* [Item position entries]:
######

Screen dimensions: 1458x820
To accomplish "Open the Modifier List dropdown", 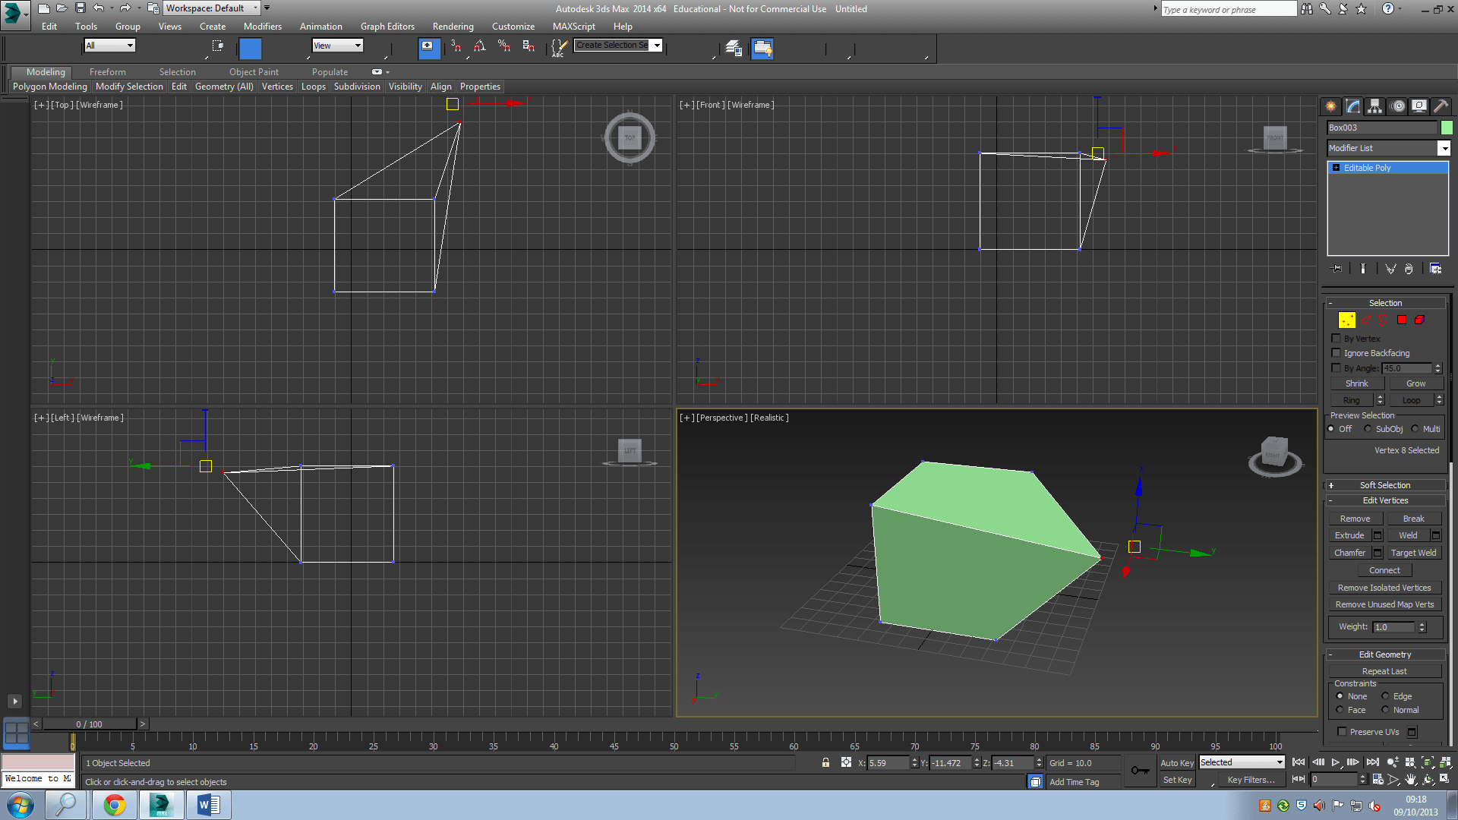I will 1444,149.
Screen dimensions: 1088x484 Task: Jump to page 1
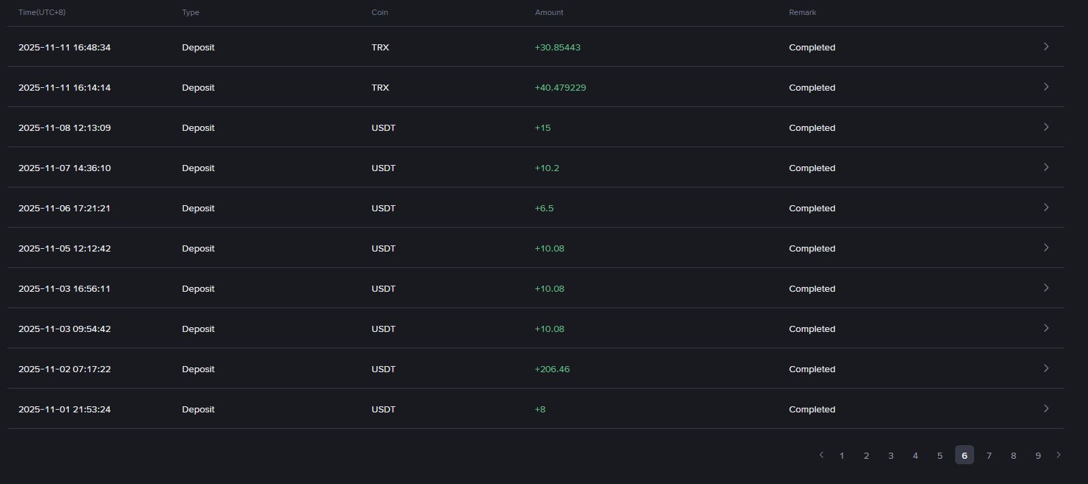[842, 455]
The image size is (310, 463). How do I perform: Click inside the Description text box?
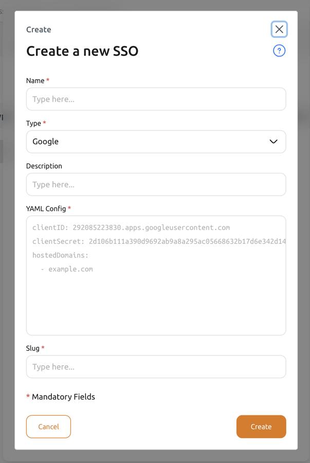click(x=156, y=184)
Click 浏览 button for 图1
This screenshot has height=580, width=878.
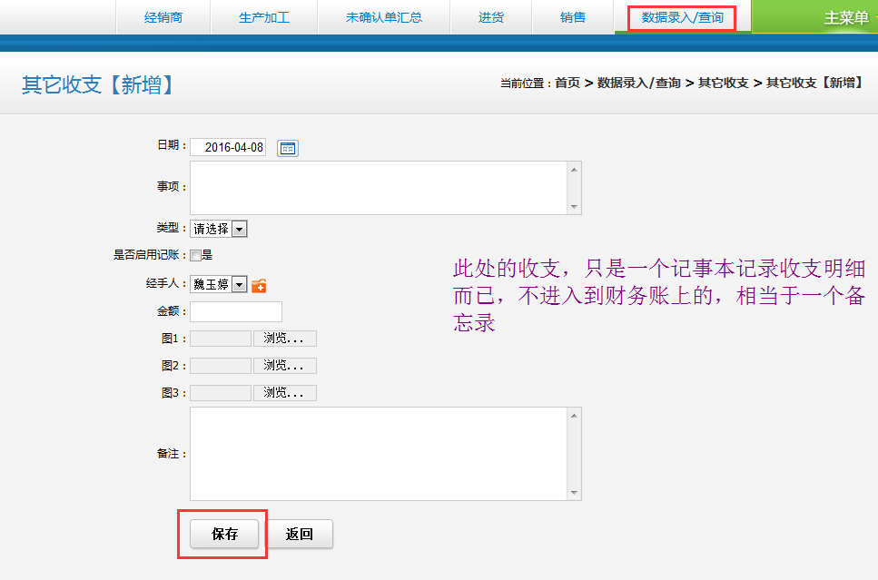tap(285, 339)
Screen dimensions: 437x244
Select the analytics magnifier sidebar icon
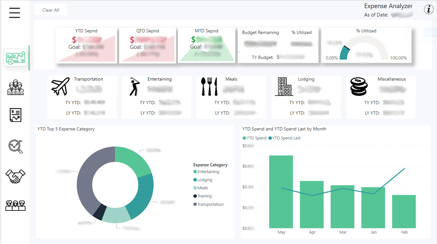15,146
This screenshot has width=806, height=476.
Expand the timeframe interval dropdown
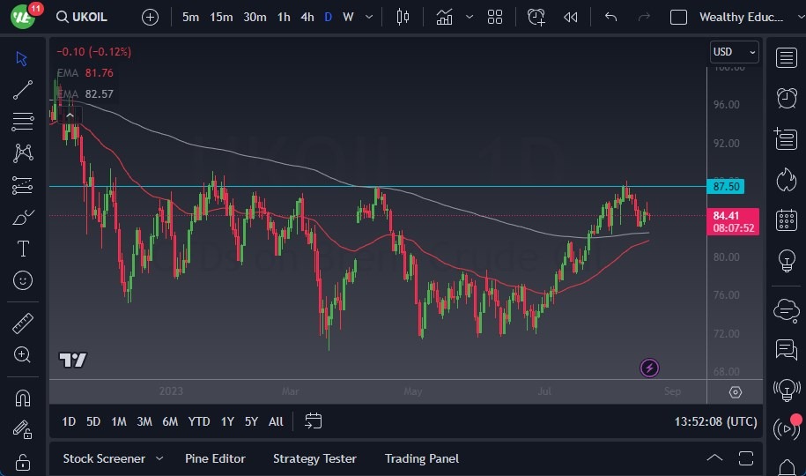pyautogui.click(x=368, y=17)
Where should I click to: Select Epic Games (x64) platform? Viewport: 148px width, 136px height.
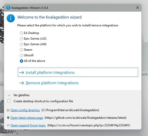(21, 44)
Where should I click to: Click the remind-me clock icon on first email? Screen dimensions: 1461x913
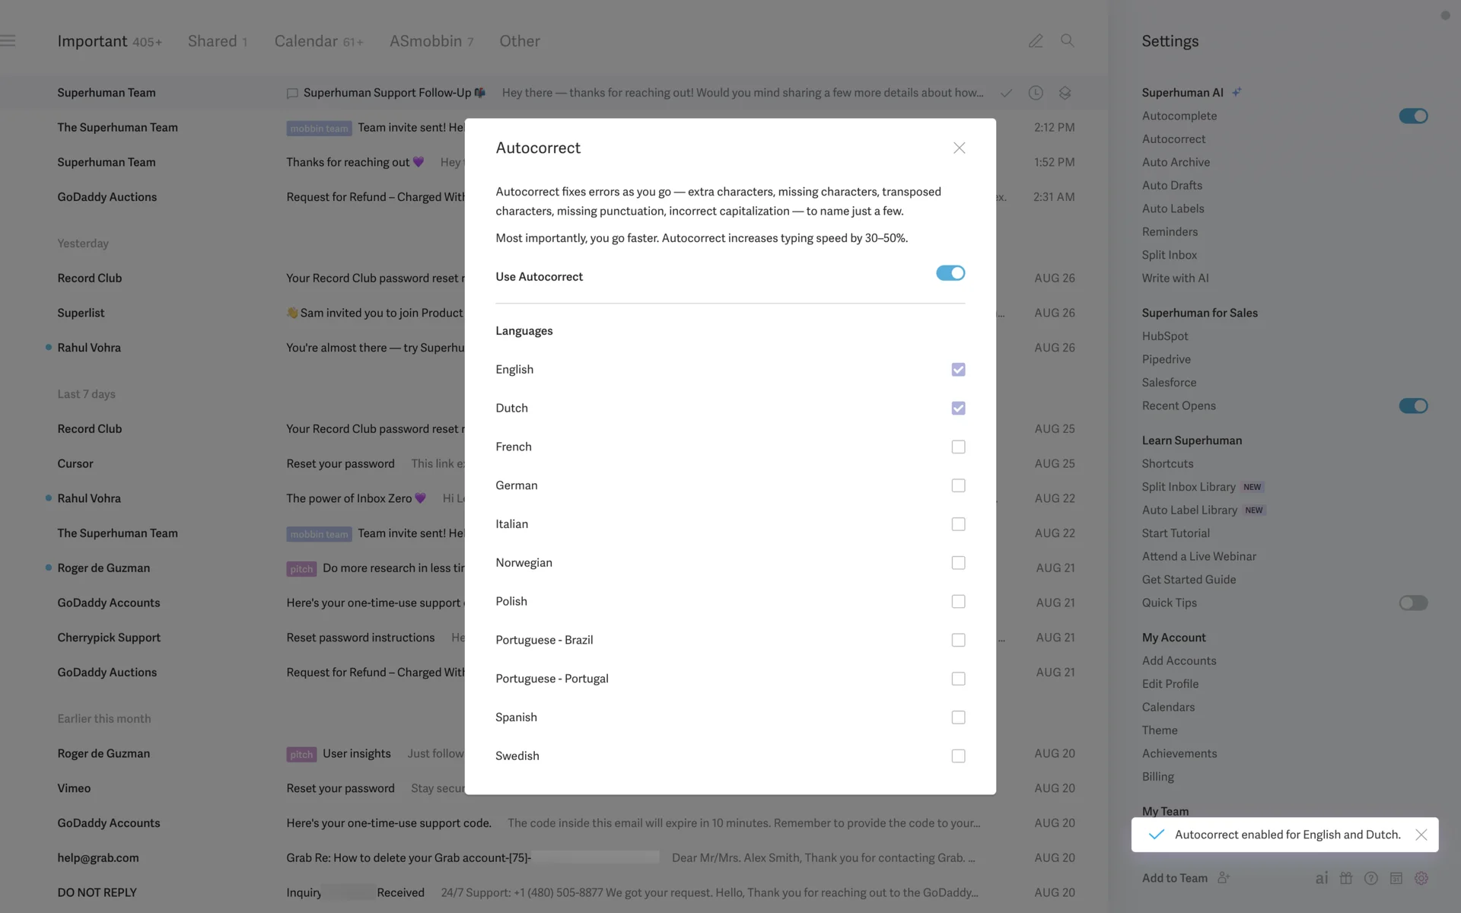(1036, 93)
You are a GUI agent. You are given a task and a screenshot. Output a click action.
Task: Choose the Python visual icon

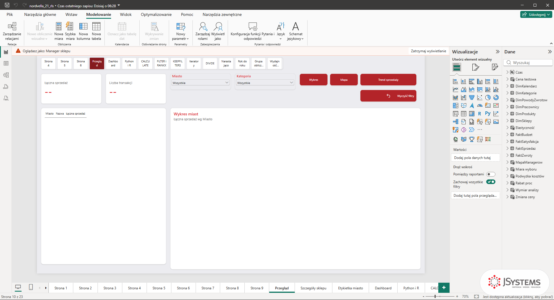pyautogui.click(x=488, y=114)
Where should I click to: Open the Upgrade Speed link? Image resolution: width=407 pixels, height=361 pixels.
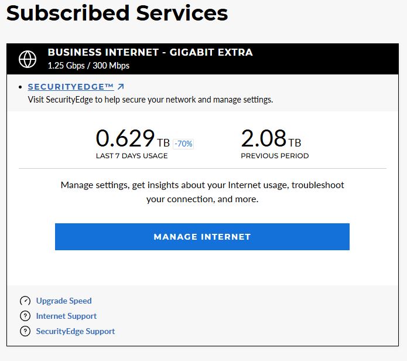pos(64,301)
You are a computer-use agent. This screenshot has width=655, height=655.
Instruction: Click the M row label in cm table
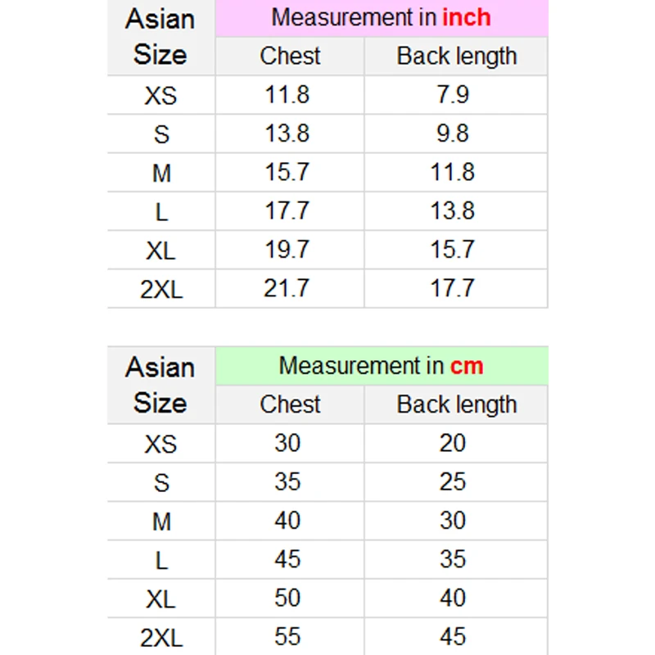tap(161, 522)
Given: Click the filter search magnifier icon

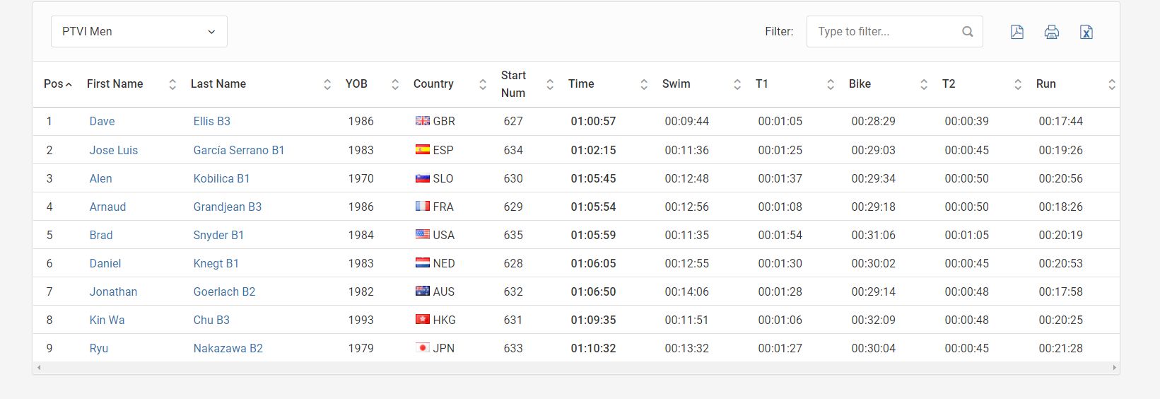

######

* [SET PROBLEM]: Copy the records again word for word, from the line that contains "Where should I click to: Click" through the end of the records, with both ends included. Leave the pictures out of your copy.

* [EXERCISE RESULT]:
Where should I click to: Click the remind-me clock icon on first email? Screen dimensions: 1461x913
(1036, 93)
You are a GUI agent. You are given a task and a screenshot. Output a click action.
Task: Choose the Python visual icon

pyautogui.click(x=488, y=114)
Where should I click to: Open the Upgrade Speed link? Image resolution: width=407 pixels, height=361 pixels.
pos(64,301)
You are a computer-use agent. This screenshot has width=655, height=655.
Instruction: Click the M row label in cm table
tap(161, 522)
Given: Click the filter search magnifier icon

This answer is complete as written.